Cousins John, Richard and Michael, all seniors, also drink with their parents' knowledge. "They let us drink a bottle or a fifth of Hennessey and maybe a handle [of rum] for our friends," Michael says.

When the three first started drinking, they kept their parents in the dark. But eventually, their parents confronted them after Richard came home too drunk to keep up the charade. They made a deal with the boys.

In exchange for being allowed to drink, the three must adhere to certain guidelines. When they drink at parties, they always have a designated driver, and they are required to come straight home after leaving parties. When they drink at home with friends, their parents take away the boys' and their friends' car keys. "If you're too messed up, then you're going to stay the night at our house," John says.
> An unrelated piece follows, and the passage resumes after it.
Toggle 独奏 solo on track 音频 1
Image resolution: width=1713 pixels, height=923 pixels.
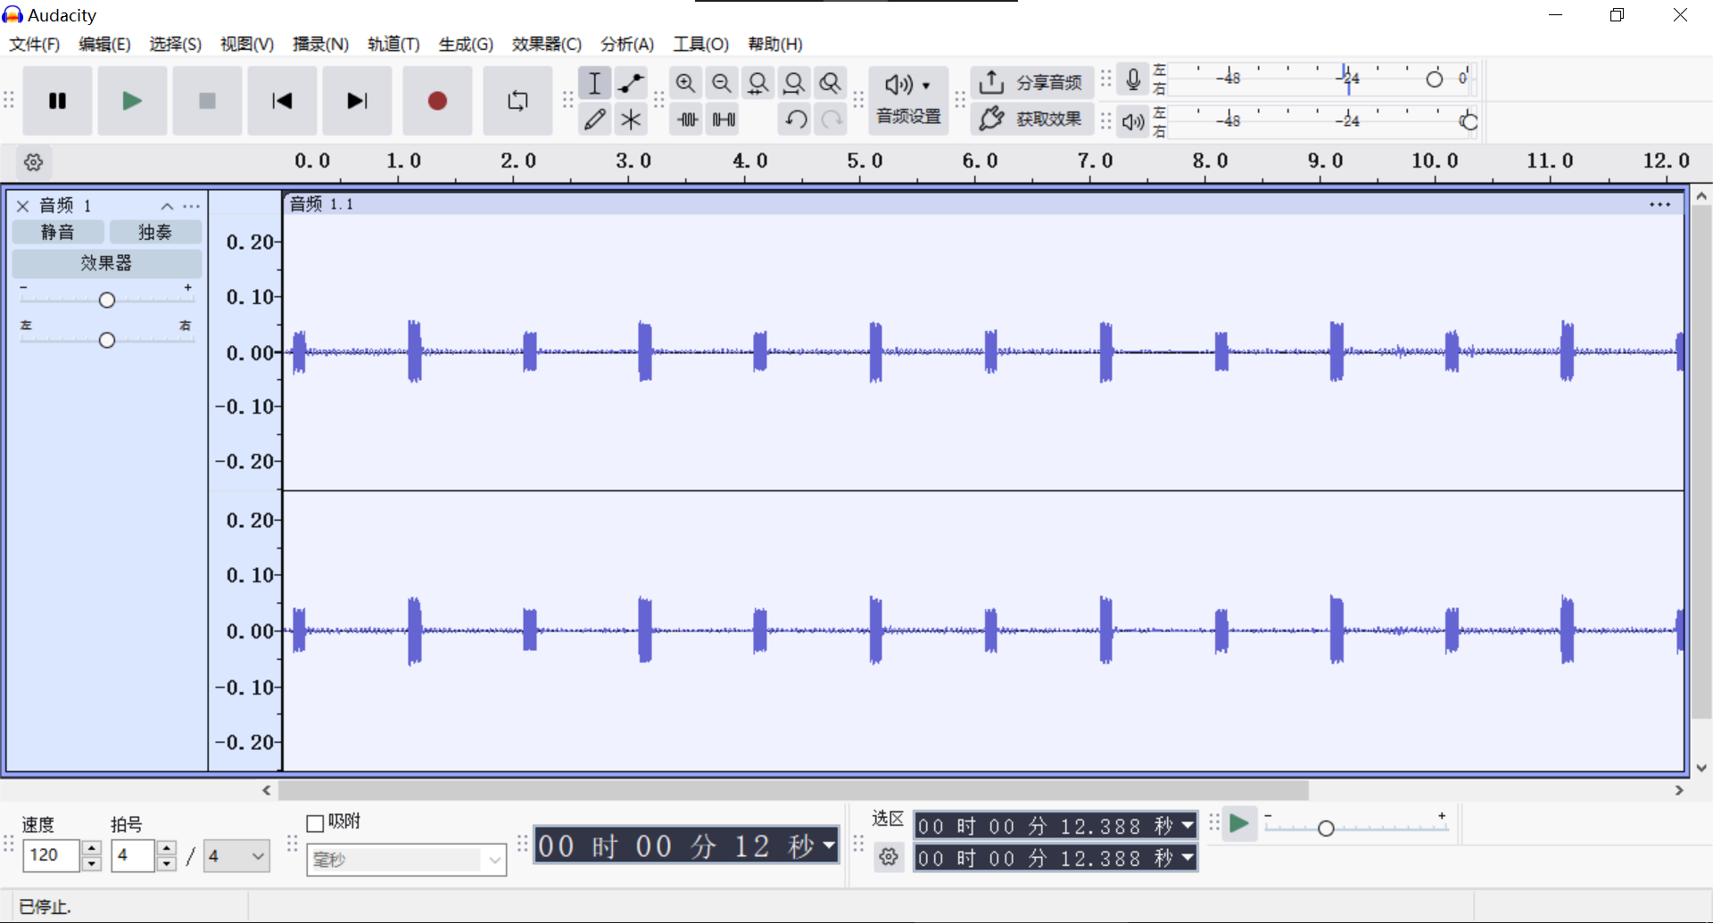pos(155,233)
They believe that the situation they have worked out with their parents makes for a more open relationship.

Setting an example

To Moore, such parental concessions are unacceptable. "When you sit down and look at it," she says, "these kids are getting the message that it's okay to break the law."

In the next year, Montgomery County plans to launch an educational campaign based on successful programs in Florida and Ohio called "Parents Who Host Lose the Most." According to Moore, the program focuses on a clear, zero-tolerance policy for would-be adolescent drinkers and the importance of setting a law-abiding example for teenagers. "It's illegal; it's unhealthy; it's unsafe. Why is it so important that the child drink alcohol? It's not a rite of passage in the U.S.; we have laws," she says. "There are so many other things you can be a connoisseur of that are legal."

If underage drinkers are caught by police, they face the same stiff penalties as their parents. According to Meg Baker, the program coordinator of Drawing the Line on Underage Alcohol Use, the police force has pushed for underage drinking citations to be changed from a civil to a criminal offense, creating many more options for punishment beyond fines.

For students like Billhimer, John, Richard and Michael, the consequences of underage drinking are still not threatening enough to cease the practice. When confronted with the legal implications of their parents' actions, Richard nods uncomfortably but repeats his reasoning. "[Our parents] know we're going to do it anyway, so it's better to be honest about it," he says.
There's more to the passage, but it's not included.